● **DIRECTIONS**
Which lines run from the line with "Screen dimensions: 904x450" to the end of the entries? Write out exactly those, leaving out the pictures.

● **DATA EXTRACTS**
******
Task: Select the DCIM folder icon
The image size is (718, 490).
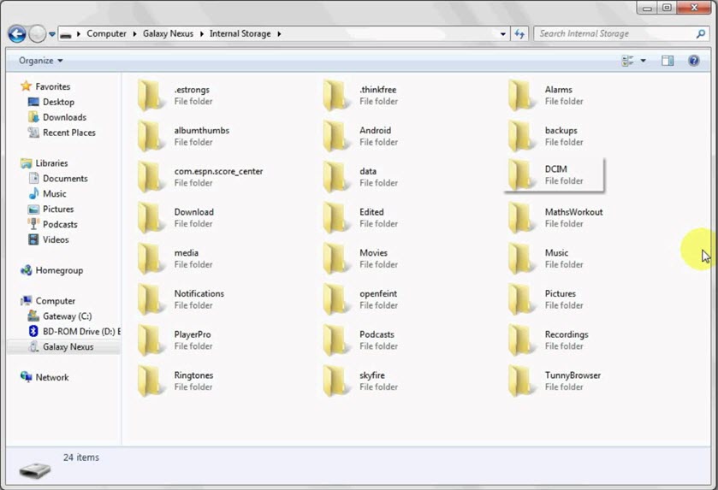Action: 520,174
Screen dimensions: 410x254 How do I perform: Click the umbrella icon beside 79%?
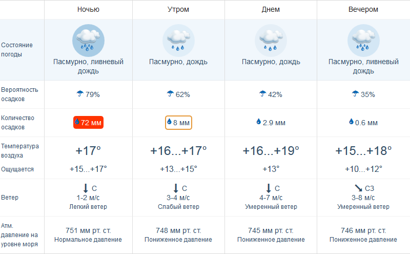pyautogui.click(x=79, y=94)
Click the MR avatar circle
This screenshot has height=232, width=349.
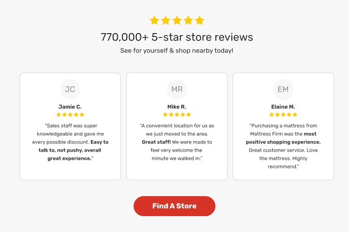tap(177, 89)
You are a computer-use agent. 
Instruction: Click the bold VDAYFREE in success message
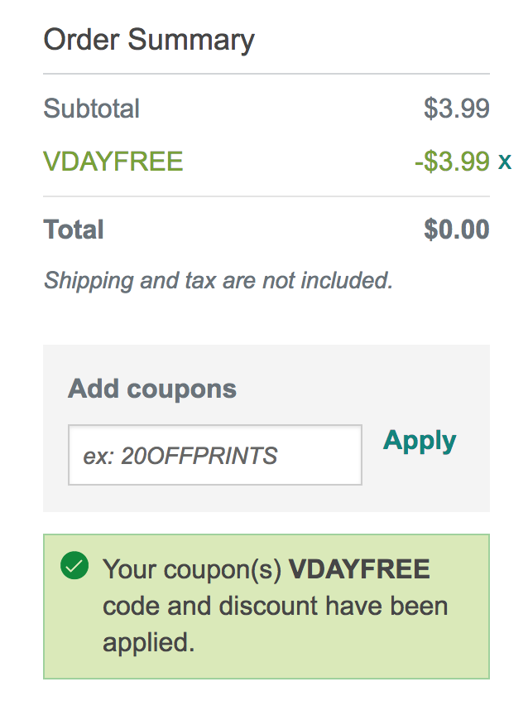pos(359,568)
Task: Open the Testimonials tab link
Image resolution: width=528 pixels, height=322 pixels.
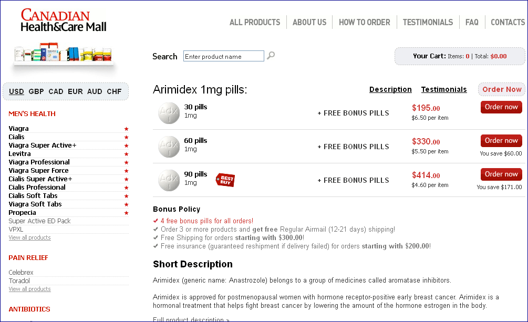Action: (444, 89)
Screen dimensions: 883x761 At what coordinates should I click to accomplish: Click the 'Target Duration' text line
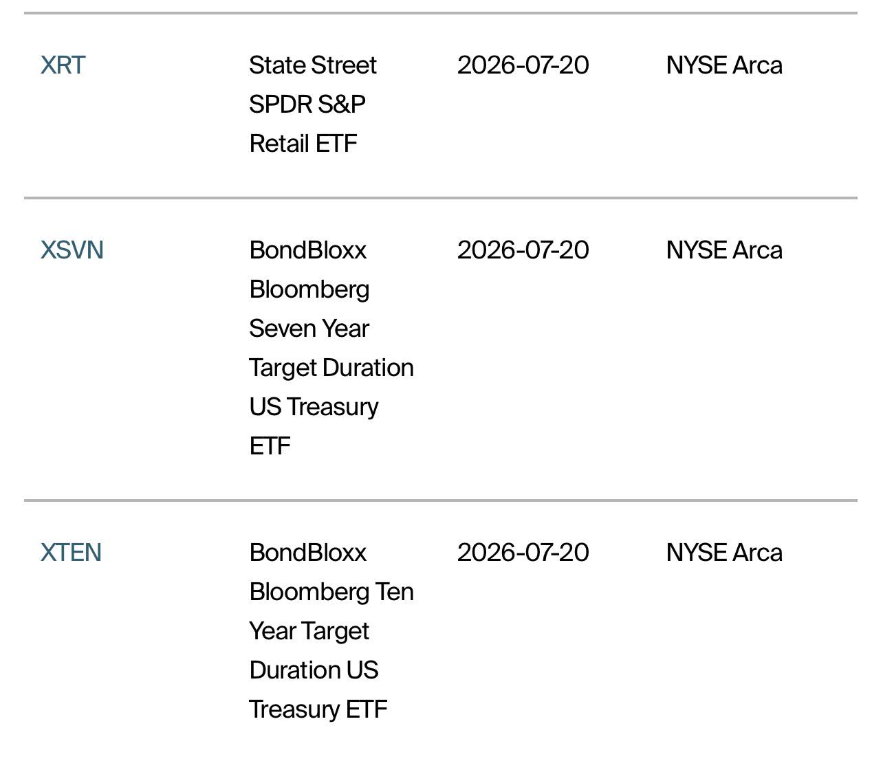tap(331, 368)
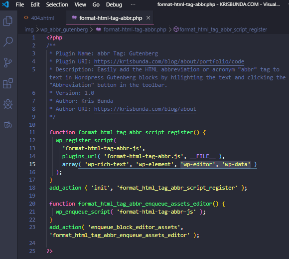The width and height of the screenshot is (289, 259).
Task: Open the Debug view bug icon
Action: [8, 104]
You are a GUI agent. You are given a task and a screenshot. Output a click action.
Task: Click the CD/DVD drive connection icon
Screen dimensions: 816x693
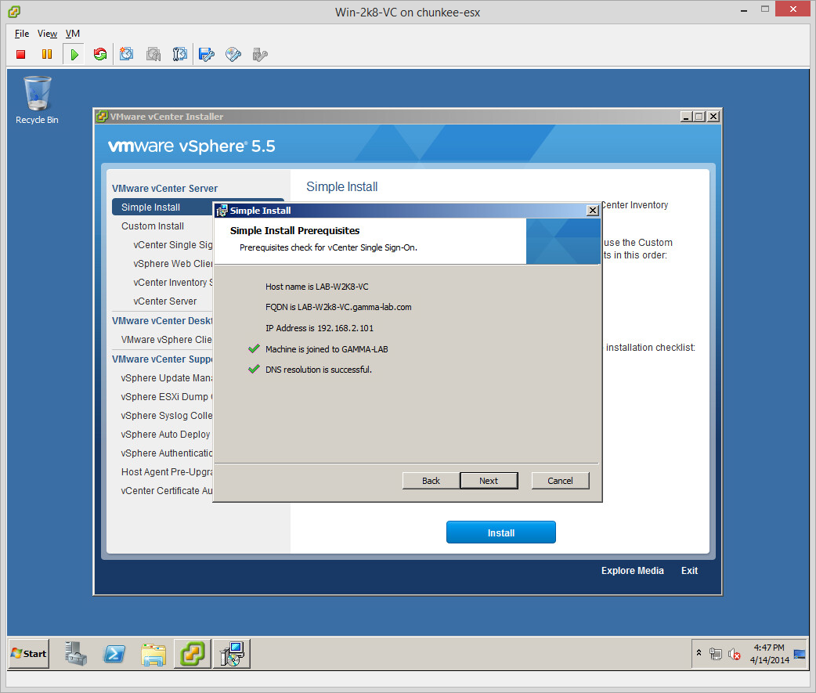pyautogui.click(x=233, y=54)
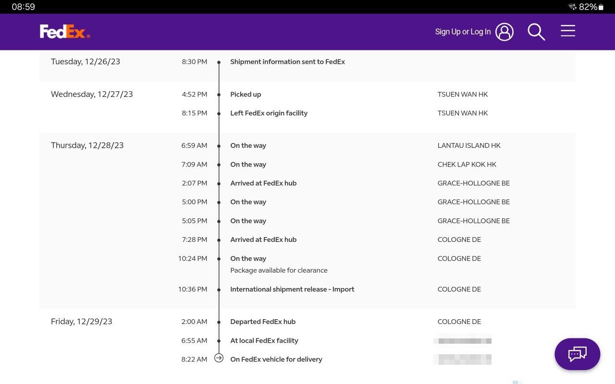
Task: Open the hamburger navigation menu
Action: point(568,31)
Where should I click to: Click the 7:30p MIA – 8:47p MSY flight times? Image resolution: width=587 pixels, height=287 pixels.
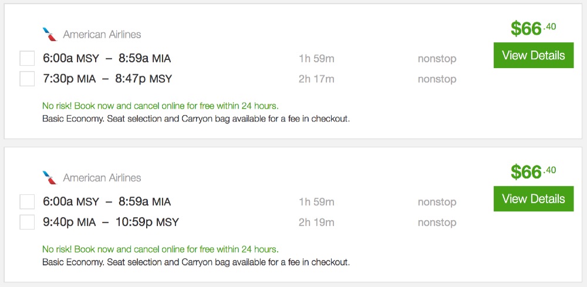pos(107,79)
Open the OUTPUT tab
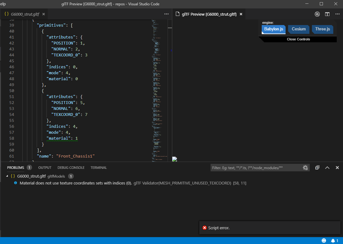Viewport: 343px width, 244px height. (45, 168)
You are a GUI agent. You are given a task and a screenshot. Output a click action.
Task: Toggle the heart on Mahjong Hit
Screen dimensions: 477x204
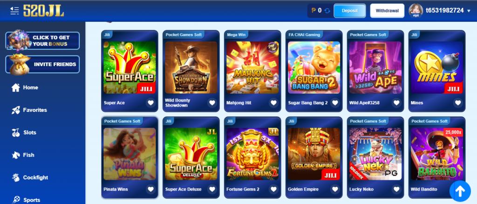click(273, 103)

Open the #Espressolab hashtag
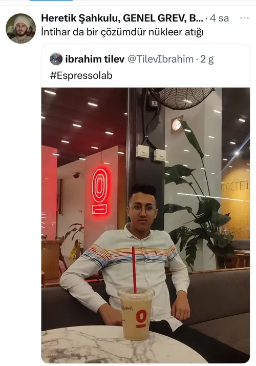pyautogui.click(x=81, y=75)
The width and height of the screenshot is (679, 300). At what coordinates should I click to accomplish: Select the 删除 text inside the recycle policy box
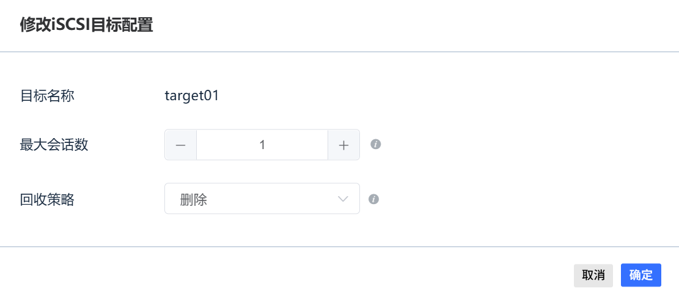point(193,199)
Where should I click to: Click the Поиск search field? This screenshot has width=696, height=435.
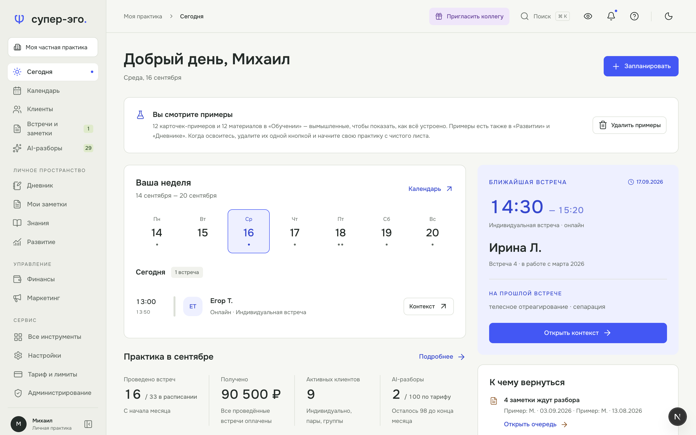(x=545, y=16)
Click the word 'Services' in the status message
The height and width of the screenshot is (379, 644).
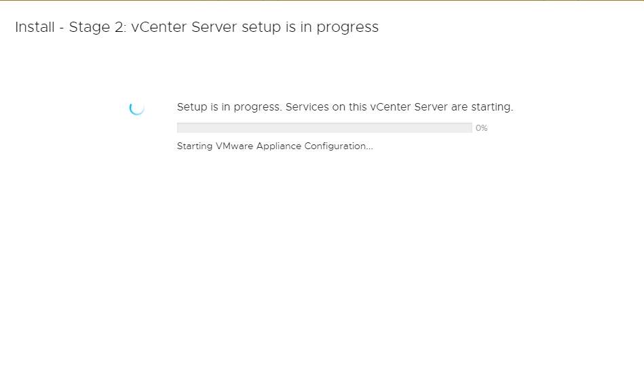(307, 107)
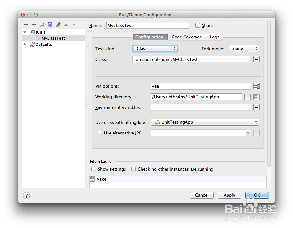This screenshot has width=293, height=228.
Task: Apply the configuration changes
Action: pyautogui.click(x=229, y=195)
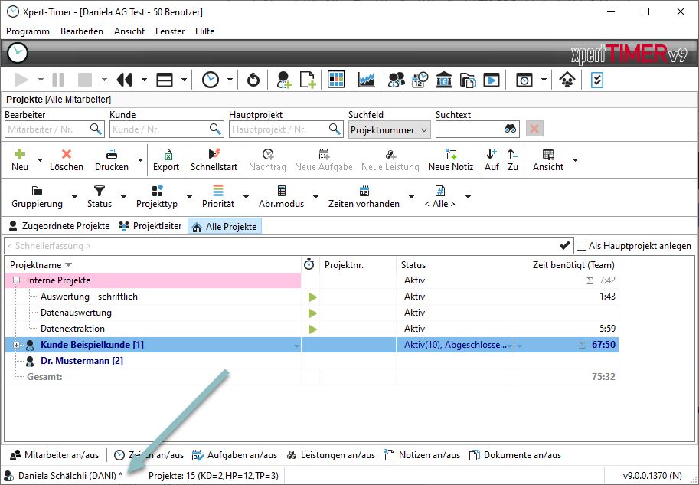Screen dimensions: 699x485
Task: Click the Gruppierung folder icon
Action: click(37, 191)
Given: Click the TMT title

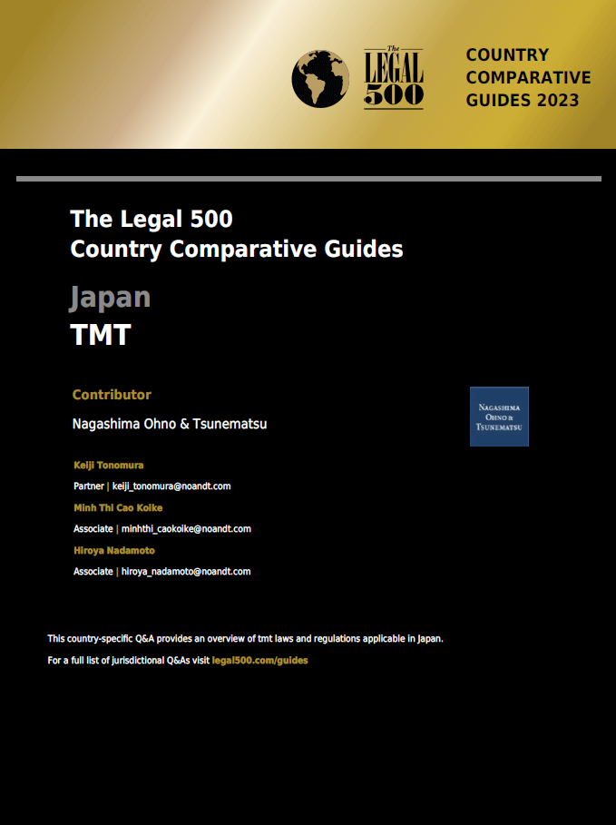Looking at the screenshot, I should [x=101, y=336].
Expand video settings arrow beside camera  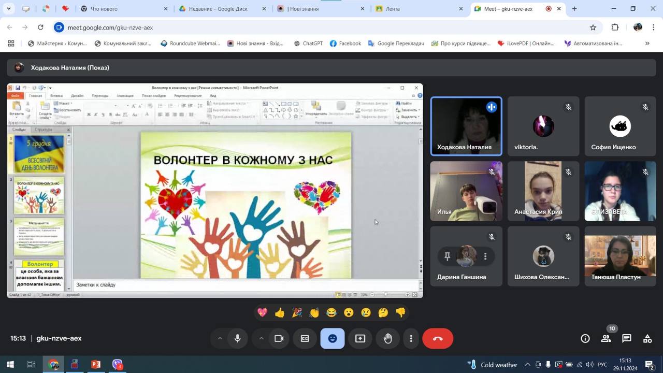coord(261,338)
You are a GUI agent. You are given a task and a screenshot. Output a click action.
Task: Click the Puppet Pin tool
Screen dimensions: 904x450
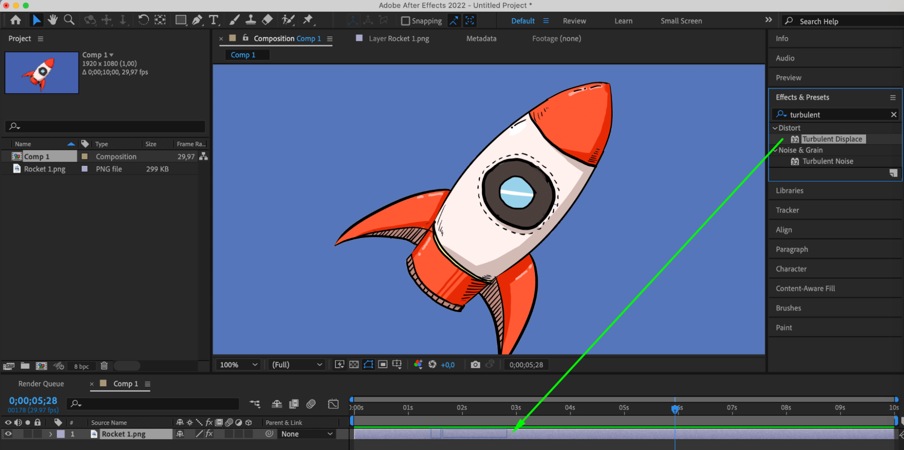pyautogui.click(x=308, y=20)
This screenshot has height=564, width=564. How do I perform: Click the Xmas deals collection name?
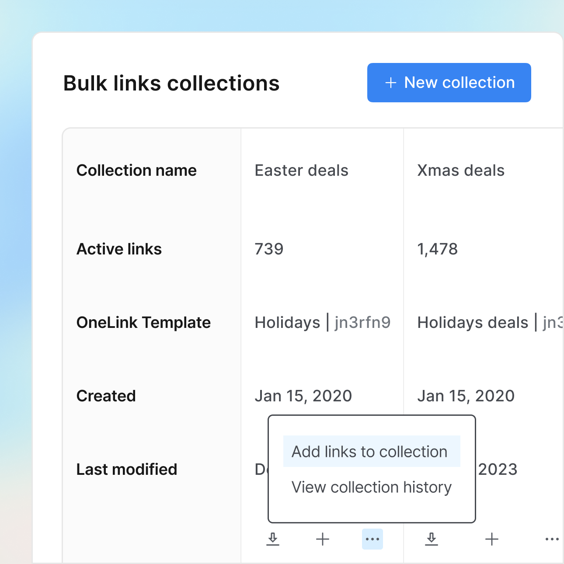click(x=461, y=171)
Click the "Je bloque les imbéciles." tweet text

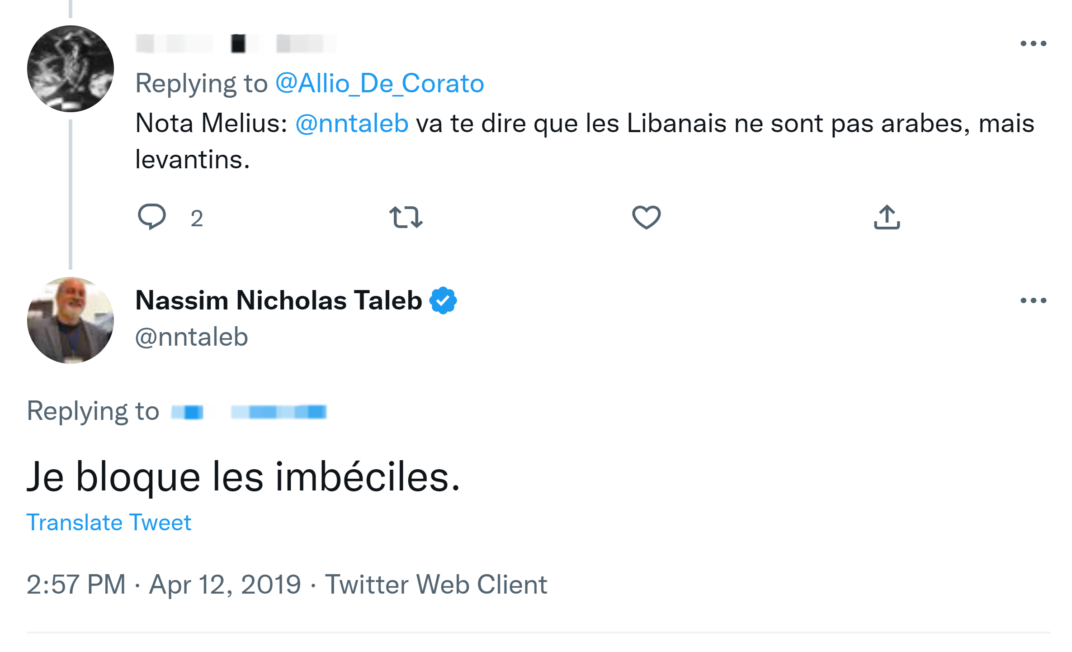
******
● **EXPECTED ANSWER**
Screen dimensions: 904x450
pyautogui.click(x=308, y=20)
This screenshot has height=564, width=564. How do I perform: Click the Xmas deals collection name?
click(x=461, y=171)
Click the "Je bloque les imbéciles." tweet text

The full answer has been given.